The past year and half has been a difficult time for school leaders across the country. COVID-19 safety protocols, social distancing, remote and hybrid learning, masks, quarantining, and contact tracing meant principals had to learn a completely new skill set. Before the pandemic, school districts struggled with inequities; post-pandemic the opportunity gaps have widened tremendously and educational equity is on everyone’s minds.

Rethinking Equity

Now is the time to make changes, think differently, and work to create equitable learning environments instead of reverting to “normal.” We just made it through a very dangerous time, and sadly, not everyone survived. It will be extremely dangerous if we as leaders “go back to normal” as we reopen our schools and start the 2021-2022 school year.

People think they want to go back to how things were, but how things were means going back to a system where so many of our students were underserved and under-represented. And going back to how things were with students who survived a pandemic while dealing with a laundry list of inequities that surfaced or resurfaced as a result of this past year would not be doing what is best for kids.

When thinking about creating a more equitable system in our schools and districts, we should think about the words of education professor Pedro Noguera: “That’s at the core of equity: understanding who your kids are and how to meet their needs. You are still focused on outcomes, but the path to get there may not be the same for each one.” This theme resonated throughout many sessions and keynote speakers; connecting with kids and figuring out what their individual needs are should be our top priority this year.

Setting the Tone and Focus

Principal Baruti Kafele was exactly the voice we needed as our kickoff keynote speaker at the NAESP conference. As he told us the story of his own experience with school, he emphasized the importance of not only knowing who your kids are but also believing in them and their possibilities, regardless of the privileges they do or don’t have. What a huge responsibility we have as the leaders of our schools. Kafele said, “Just one principal can alter the trajectory of an entire school.” And it’s true. As school leaders, we set the tone and the focus.

Kafele stressed the importance of equity mindset teaching. But what exactly is it? An “equity mindset teacher” is a teacher who uses a variety of developmentally appropriate instructional strategies that consider the differing academic, social, and emotional needs of each of the learners in a student-centered, culturally relevant, barrier-free equity mindset classroom, where student individuality, cultural identity, and voice matter exponentially.

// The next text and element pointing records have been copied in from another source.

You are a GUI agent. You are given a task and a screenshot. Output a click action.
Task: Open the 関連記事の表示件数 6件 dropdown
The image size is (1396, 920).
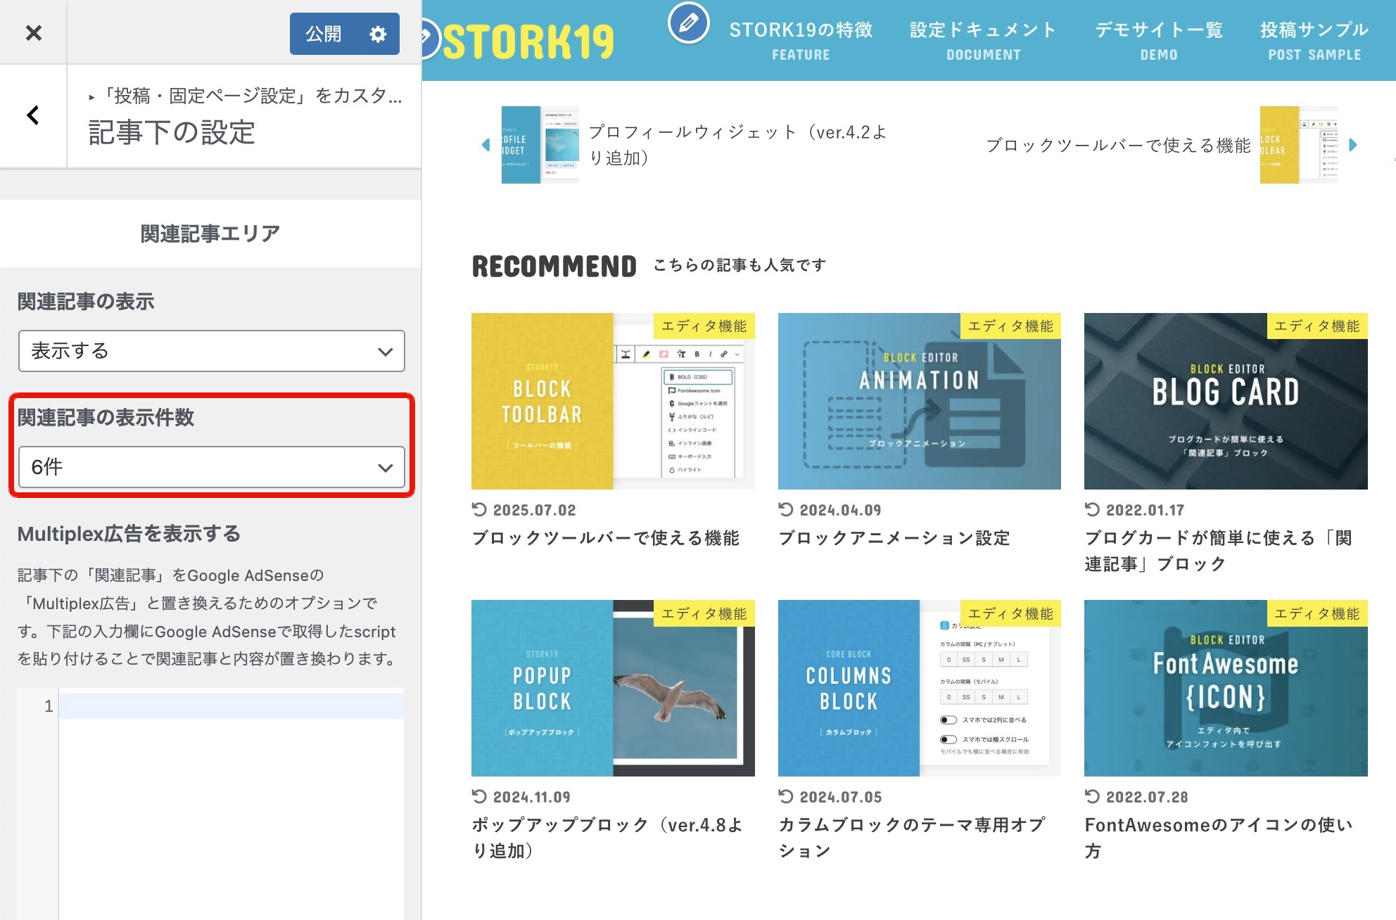pos(211,467)
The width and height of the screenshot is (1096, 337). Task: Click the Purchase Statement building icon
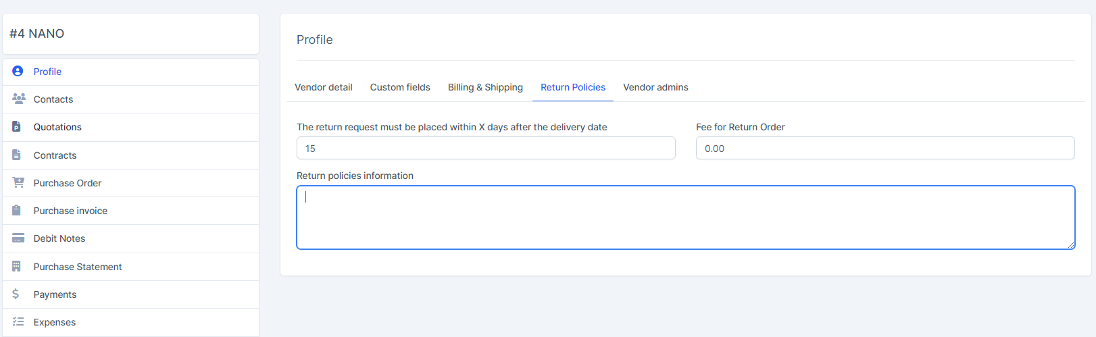[x=16, y=266]
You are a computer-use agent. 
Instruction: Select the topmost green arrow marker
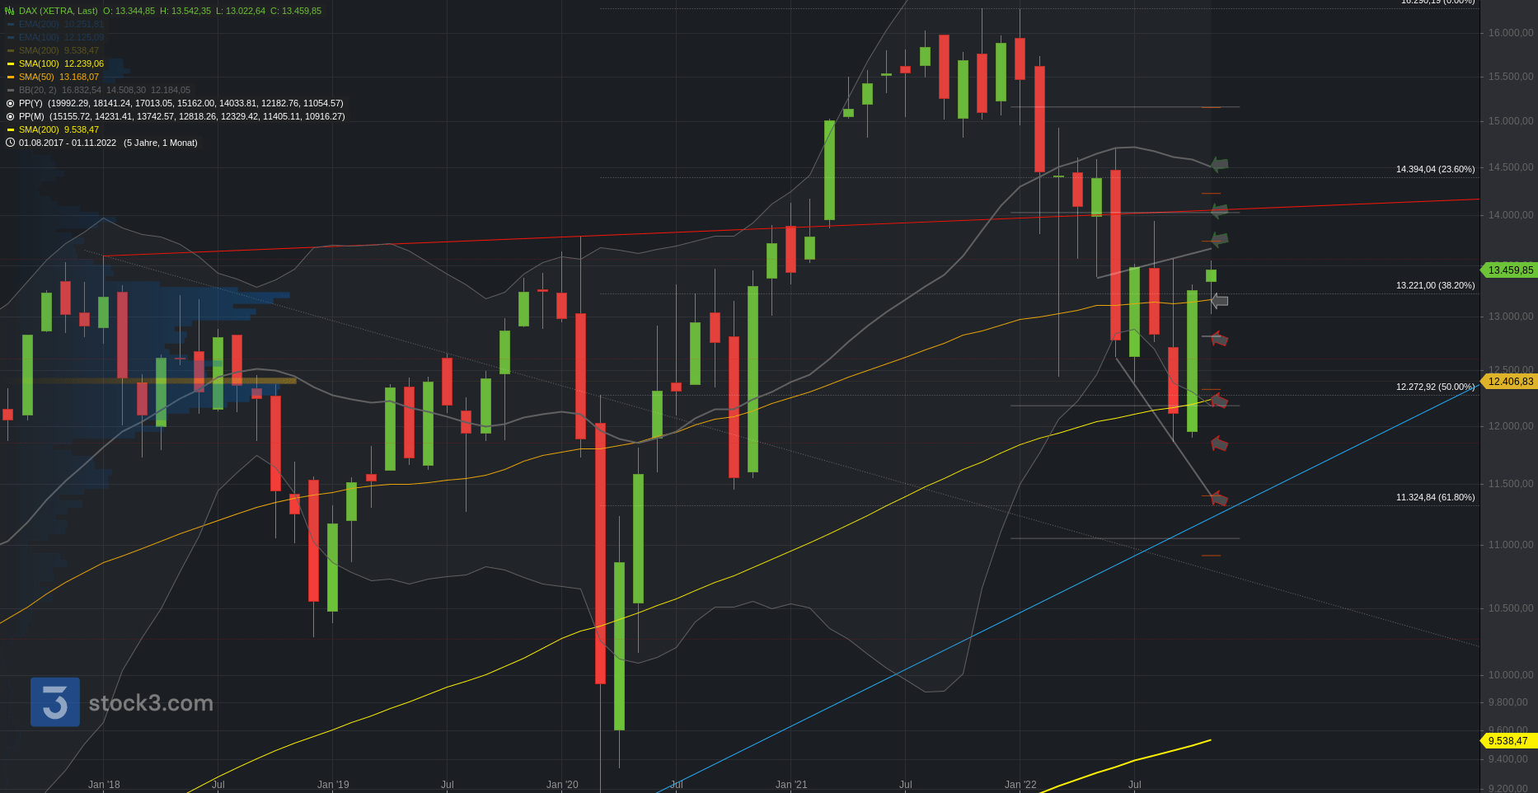coord(1220,165)
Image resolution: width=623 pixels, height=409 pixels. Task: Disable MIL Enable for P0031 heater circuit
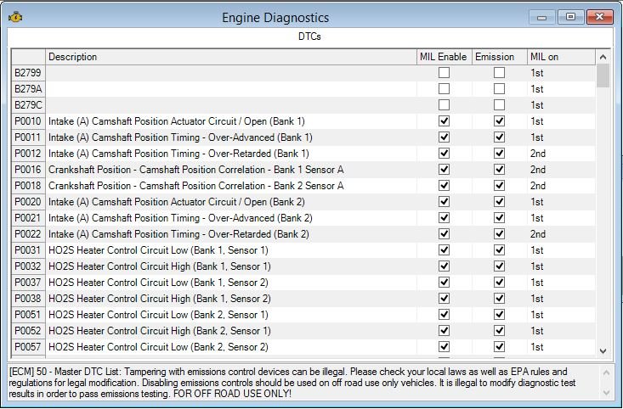pyautogui.click(x=444, y=250)
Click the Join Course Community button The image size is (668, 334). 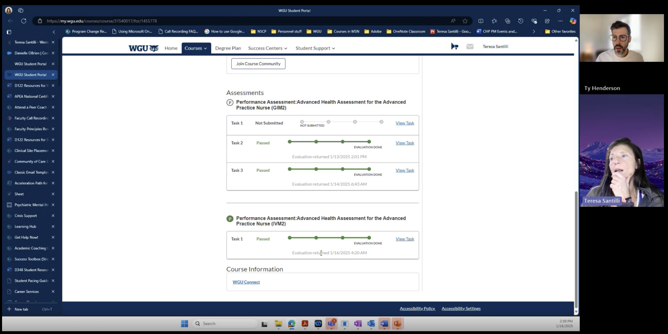tap(258, 64)
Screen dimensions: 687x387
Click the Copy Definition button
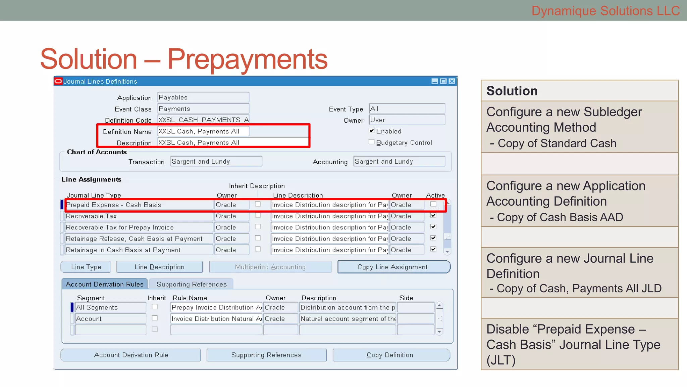(x=391, y=355)
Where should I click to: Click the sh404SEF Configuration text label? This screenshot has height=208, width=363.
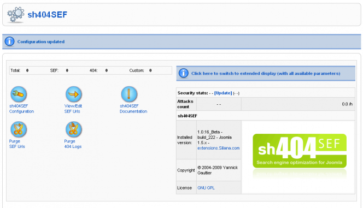(x=21, y=109)
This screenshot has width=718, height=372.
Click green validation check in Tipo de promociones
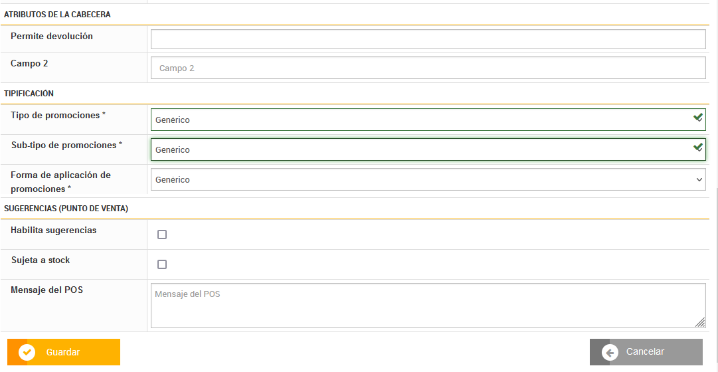tap(698, 118)
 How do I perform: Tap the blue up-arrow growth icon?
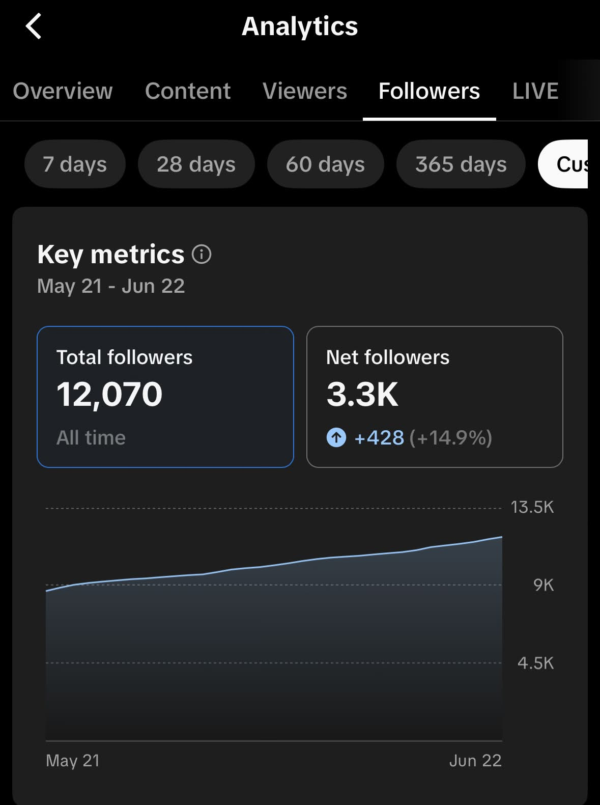336,437
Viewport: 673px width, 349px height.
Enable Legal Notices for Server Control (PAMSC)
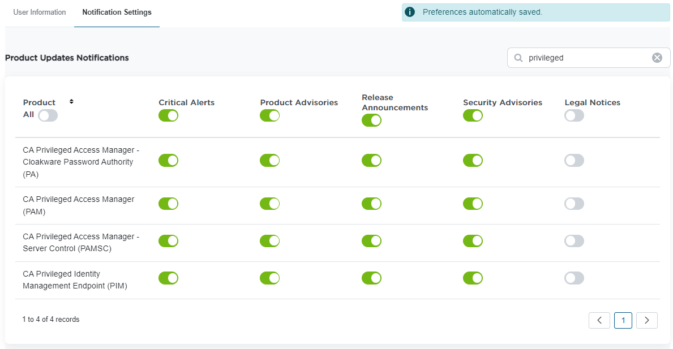[574, 241]
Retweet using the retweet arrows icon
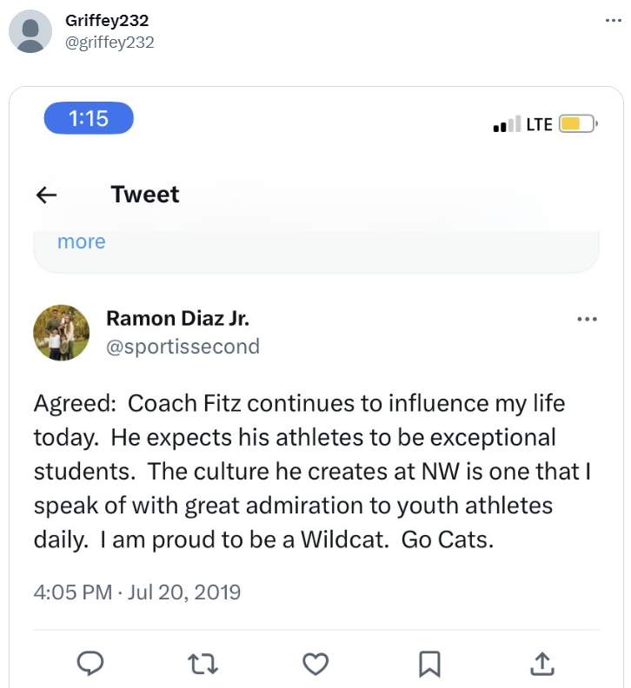Viewport: 631px width, 688px height. pos(203,665)
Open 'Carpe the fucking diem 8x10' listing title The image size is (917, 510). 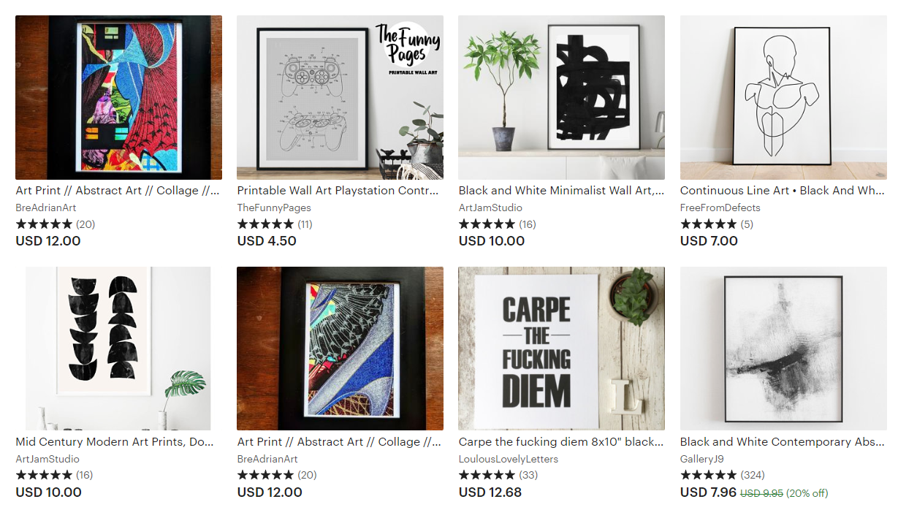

As we approach this year with an equity lens, Kafele’s words should be echoing in our ears: “We are not talking about the all; we are talking about the each.”

Shifting From Discipline to Support

Many presenters at the NAESP conference shared and discussed educational equity and leading with an equity lens.

  • Andy Jacks, principal and senior fellow for the NAESP Centers for Advancing Leadership, encouraged leaders to shift from a “discipline plan” to a “support plan” during his session titled “Discipline Win.”
  • Principal-turned-superintendent Shanna Spickard shared strategies on how to lead difficult conversations around race with staff and students.
  • Members of the NAESP National Task Force on Race and Equity spoke to a packed room about how school leaders can become equity leaders, sharing resources to help improve the racial inequities in our schools.
  • Howard Fields III, author of How to Achieve Educational Equity, reminded us to “not forget the importance of including students in your plans.” He also dropped a powerful truth bomb that school and district leaders need to be aware of: “The problem is that we want equity to coexist with inequity in our schools to keep everyone happy. We are open to increasing staff diversity but closed to increasing diversity within the curriculum. We want to provide added supports for students in need, while simultaneously giving more to students who are not in need, perpetuating the same system we are trying to disrupt.” That statement might be a tough reality pill to swallow, but it is one that we need to dig deeper into if we are going to create a more equitable system.

Educational equity is not a new issue, but it is one that we must face head on as we reopen our schools and plan for this school year—the school year that’s coming after the over-used but accurate “unprecedented school year.” When we look back on this upcoming school year, how will it be described? Will it be unconventional? Will it be unlike previous school years? Will it be “stronger and more equitable than it was,” as Cardona stated?

As Heidi Hayes Jacobs, author and educational leader, has shared when talking about post-pandemic planning, we must “use COVID as an opportunity to reset and reimagine, not just to recover.” As school leaders, we have a choice to make: settle for returning to “normal,” an educational system that struggled with inequities or seize this opportunity to forge a new path, a stronger path, a more equitable path, for each of our students, schools and communities. The choice is yours.

Liz Garden is principal of Dr. Leroy E Mayo Elementary School in Holden, Massachusetts.